Il y aura aussi Dangerous Acquaintances, en 1981, basé sur le roman de Choderlos de Laclos Les liaisons dangereuses, avec là aussi quelques belles réussites. Elle compose avec le guitariste Barry Reynolds et vit une passion avec Ben Brierley, ex guitariste des Vibrators. Après sa rupture avec Brierley, elle part habiter New York et renoue avec ses mauvaises habitudes. Internée en psychiatrie, elle vit avec un ancien patient qui se jette par la fenêtre de son immeuble de Manchester (Massachusetts). Elle retourne à Londres dévastée et est hébergée par sa baronne de mère.

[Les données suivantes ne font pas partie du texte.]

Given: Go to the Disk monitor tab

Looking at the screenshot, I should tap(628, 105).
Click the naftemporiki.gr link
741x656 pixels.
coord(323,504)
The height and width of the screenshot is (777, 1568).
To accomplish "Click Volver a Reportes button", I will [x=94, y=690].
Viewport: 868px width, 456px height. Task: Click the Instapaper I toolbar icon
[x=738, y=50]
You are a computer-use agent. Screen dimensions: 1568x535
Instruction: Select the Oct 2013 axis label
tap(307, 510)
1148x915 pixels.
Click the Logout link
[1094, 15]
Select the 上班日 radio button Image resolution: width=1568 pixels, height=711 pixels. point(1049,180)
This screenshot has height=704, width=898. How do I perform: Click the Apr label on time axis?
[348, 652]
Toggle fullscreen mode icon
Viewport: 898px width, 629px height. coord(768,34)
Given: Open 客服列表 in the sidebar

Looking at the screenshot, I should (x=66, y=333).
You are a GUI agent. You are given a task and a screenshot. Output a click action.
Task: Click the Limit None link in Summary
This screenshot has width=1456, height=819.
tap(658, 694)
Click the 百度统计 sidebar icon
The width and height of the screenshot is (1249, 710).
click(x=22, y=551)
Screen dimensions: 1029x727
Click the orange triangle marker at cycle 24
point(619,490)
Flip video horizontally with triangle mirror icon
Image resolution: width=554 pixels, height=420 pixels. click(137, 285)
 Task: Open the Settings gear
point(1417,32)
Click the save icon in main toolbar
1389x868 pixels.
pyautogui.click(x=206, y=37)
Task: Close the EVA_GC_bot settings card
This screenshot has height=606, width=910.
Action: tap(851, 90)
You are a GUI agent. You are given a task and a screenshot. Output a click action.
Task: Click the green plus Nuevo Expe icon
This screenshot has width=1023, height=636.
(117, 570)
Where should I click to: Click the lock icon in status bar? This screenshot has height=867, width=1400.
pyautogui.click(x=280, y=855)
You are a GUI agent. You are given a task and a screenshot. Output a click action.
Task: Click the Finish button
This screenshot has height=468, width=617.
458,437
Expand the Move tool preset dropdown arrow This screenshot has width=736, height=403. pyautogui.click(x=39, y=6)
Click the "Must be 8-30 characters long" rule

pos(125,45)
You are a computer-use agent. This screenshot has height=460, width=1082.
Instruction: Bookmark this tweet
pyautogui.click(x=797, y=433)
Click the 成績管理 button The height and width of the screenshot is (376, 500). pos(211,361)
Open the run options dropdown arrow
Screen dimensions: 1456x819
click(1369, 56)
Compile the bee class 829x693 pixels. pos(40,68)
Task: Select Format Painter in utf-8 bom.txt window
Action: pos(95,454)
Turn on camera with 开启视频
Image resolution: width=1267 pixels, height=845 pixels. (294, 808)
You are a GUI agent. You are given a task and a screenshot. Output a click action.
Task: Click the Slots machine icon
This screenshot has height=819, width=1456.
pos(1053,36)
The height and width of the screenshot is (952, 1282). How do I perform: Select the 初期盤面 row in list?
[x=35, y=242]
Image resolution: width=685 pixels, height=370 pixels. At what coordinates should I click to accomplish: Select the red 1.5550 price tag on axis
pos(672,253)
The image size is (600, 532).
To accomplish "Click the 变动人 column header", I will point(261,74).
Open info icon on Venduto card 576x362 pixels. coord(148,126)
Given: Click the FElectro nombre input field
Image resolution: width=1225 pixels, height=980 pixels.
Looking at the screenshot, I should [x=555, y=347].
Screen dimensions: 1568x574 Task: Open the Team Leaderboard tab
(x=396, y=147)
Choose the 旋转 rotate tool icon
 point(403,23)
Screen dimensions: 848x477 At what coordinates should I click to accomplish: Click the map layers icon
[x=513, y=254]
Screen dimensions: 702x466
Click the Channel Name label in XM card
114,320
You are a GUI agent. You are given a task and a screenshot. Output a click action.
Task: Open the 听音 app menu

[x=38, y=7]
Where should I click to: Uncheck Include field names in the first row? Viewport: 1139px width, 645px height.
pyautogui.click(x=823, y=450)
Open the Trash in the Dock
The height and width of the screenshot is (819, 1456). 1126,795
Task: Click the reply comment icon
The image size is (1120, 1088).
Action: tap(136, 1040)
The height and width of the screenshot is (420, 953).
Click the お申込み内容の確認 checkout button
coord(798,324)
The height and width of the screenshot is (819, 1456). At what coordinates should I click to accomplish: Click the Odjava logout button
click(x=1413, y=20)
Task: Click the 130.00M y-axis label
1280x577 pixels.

Il faudra attendre 1987 pour qu’elle reparte avec un rock adulte et littéraire. Strange weather d’abord avec Tom Waits, sous influence Brecht – Kurt Weill puis le miraculeux A secret life, produit par Angelo Badalamonti en 1995 avant le live 20th century blues sur des chansons Brecht – Weill encore. Elle est repartie à New York et donne des concerts mêlant théâtre et cabaret dans des églises. Un concept-album sur les 7 péchés capitaux (7 deadly sins) en 1998 puis une série d’albums d’excellente facture, tous inspirés, troublants et poétiques. La voix de Marianne est devenue grave et la jeune scène pop londonienne s’est mise à son service. Elle sera aussi l’ultime confidente de Gregory Corso et jouera sur une pièce de William Burroughs, The black rider. The beat goes on…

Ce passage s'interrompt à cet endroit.